Even the most jaded observers were thrilled. Dave Rodman, Pimlico’s track announcer, remarked: “I pride myself on being objective, and I never get emotional about a race. But this was the greatest race I’ve ever seen.” My own assessment is that this was the best race since the Sunday Silence-Easy Goer duel in the 1989 Breeders’ Cup.
What makes these horses so good -- and so easy for the most casual observers to appreciate -- is their competitive spirit. Silver Charm is as tenacious as a horse can be. He looked beaten when Captain Bodgit surged alongside him in the Kentucky Derby, but he wouldn’t let his rival go past. He was relentless in the stretch drive of the Preakness, too. Captain Bodgit is no less admirable. Even when the conditions are against him (as they were on Pimlico’s speed-favoring track), he always makes his big late run.
But neither of these colts has run a race as good as Touch Gold did Saturday. After watching the Preakness films over and over, I still can’t quite believe what he did. Touch Gold stumbled at the start so badly that he hit his head on the ground. In the run to the first turn, he found himself several lengths behind Captain Bodgit. He moved three-wide on the first turn and then rushed into contention on the backstretch, making up many lengths on leaders who were moving at high speed. If Touch Gold had wound up losing by a dozen lengths, he would still be on every handicapper’s horses-to-watch list because of this impossible trip. Yet he finished fourth, losing by less than two lengths to rivals whose races went according to plan.
While visual impressions can sometimes be deceptive, Silver Charm’s winning time for the Preakness-1 minute 544/5 seconds over a racing strip that was not very fast-verified how good these horses are. In my system of speed figures, the top three finishers each earned ratings of 118, and Touch Gold got a 116. The last five Preaknesses, by comparison, were won by Louis Quatorze (112), Timber Country (106), Tabasco Cat (112), Prairie Bayou (98) and Pine Bluff (104). Any one of the top four finishers Saturday could have dominated most Triple Crown events of the 1990s.
Optimists would love to believe that the emergence of these brilliant horses signifies a resurgence of the sport. Silver Charm’s owner, Bob Lewis, expressed that hope after the Preakness when he said: “This speaks so well for the thoroughbred industry. . . . I’m just bullish on the future of the industry.”

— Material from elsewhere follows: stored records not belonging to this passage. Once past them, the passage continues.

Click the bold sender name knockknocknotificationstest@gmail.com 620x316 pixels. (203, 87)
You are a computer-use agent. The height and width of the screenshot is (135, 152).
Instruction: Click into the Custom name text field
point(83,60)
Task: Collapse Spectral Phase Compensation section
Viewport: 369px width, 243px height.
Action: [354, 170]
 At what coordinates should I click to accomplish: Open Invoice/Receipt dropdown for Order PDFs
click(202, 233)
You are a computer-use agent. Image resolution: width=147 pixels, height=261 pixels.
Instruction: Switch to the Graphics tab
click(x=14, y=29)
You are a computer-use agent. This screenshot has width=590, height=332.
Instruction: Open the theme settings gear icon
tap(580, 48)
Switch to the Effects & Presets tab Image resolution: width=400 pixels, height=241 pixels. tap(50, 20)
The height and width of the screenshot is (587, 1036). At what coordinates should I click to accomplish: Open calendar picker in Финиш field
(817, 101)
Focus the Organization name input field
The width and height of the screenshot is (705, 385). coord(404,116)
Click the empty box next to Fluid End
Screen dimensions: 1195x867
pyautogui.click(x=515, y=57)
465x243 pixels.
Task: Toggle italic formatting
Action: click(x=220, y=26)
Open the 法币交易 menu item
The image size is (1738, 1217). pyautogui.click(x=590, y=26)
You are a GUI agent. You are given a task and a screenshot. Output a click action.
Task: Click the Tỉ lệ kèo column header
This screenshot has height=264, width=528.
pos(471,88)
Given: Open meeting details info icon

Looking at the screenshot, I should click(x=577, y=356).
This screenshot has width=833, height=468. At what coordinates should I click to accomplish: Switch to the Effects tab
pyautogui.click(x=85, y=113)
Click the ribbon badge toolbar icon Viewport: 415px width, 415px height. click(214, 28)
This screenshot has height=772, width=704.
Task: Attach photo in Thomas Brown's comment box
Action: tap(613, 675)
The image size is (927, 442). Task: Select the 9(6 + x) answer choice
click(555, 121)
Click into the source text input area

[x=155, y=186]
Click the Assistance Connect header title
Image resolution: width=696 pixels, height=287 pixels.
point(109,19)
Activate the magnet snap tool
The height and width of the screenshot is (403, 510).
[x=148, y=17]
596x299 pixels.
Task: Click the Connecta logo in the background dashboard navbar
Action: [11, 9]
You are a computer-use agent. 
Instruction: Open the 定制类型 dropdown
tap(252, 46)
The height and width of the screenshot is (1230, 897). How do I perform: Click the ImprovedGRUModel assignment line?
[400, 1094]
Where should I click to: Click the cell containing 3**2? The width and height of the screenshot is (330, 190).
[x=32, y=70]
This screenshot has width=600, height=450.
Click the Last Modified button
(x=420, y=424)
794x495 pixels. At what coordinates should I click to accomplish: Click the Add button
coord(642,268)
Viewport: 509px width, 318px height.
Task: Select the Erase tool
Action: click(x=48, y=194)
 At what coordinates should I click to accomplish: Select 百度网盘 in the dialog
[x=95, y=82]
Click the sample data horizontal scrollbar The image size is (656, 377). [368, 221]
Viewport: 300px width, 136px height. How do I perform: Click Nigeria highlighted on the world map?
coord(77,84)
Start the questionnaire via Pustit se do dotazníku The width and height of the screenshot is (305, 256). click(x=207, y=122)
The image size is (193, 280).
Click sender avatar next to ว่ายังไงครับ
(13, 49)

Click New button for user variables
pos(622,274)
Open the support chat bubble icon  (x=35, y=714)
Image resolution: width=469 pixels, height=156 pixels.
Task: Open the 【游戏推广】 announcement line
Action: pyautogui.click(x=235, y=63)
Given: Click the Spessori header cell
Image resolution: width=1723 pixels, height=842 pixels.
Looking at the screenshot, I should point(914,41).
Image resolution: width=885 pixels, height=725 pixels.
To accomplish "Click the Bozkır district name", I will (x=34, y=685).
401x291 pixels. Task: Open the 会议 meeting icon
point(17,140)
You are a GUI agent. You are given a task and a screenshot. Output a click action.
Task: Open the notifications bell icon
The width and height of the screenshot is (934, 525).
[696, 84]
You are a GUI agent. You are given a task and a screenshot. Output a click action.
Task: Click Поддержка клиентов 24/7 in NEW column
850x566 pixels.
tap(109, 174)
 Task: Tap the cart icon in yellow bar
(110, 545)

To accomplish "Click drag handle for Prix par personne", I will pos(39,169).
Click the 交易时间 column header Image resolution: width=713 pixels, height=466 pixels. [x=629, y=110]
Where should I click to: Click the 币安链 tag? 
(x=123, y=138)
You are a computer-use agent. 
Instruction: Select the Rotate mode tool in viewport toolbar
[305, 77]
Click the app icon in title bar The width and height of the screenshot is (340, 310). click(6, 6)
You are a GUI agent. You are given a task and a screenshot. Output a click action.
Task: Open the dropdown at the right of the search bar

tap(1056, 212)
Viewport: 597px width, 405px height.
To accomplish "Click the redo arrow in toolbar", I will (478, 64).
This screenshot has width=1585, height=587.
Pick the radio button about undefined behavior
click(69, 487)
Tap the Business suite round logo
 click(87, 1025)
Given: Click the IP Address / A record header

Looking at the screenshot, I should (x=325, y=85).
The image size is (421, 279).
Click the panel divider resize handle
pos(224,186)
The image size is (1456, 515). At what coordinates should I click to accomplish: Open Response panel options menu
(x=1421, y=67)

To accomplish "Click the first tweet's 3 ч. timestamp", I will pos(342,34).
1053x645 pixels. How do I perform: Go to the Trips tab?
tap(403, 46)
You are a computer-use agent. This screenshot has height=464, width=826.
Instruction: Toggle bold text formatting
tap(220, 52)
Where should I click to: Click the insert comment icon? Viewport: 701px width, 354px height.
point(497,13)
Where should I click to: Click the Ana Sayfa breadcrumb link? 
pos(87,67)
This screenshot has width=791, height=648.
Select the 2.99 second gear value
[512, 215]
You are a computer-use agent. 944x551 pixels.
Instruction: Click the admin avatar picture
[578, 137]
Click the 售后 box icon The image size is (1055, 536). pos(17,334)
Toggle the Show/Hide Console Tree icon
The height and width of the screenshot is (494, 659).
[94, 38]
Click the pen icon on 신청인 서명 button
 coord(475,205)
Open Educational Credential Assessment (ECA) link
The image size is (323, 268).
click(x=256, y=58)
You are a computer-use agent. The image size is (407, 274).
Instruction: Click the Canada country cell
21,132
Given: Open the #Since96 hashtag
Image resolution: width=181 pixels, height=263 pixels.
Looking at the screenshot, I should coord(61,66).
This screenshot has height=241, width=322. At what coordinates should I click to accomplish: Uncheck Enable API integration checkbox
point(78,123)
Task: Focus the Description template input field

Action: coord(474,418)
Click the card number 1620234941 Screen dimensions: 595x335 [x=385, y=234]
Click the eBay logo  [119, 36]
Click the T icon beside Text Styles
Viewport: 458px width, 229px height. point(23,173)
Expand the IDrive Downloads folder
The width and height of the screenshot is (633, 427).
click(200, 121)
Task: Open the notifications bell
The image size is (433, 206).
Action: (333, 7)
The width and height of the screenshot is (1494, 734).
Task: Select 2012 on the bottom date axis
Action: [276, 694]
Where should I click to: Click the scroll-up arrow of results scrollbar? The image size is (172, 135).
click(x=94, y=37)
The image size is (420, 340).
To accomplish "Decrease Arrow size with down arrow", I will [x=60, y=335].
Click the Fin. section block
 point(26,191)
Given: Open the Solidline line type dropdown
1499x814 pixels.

But the development of so many good horses in one year is probably an accident of history rather than the start of a trend. The golden years of the 1970s and the lean years of the ‘80s and ‘90s were the direct result of the rise and fall of the American breeding industry. The age of champions represented the full flowering of the industry, whose steady growth had begun in the postwar period. The great stallion Bold Ruler stamped his influence on generations of racehorses; Secretariat was his son, Seattle Slew and Spectacular bid his direct descendants.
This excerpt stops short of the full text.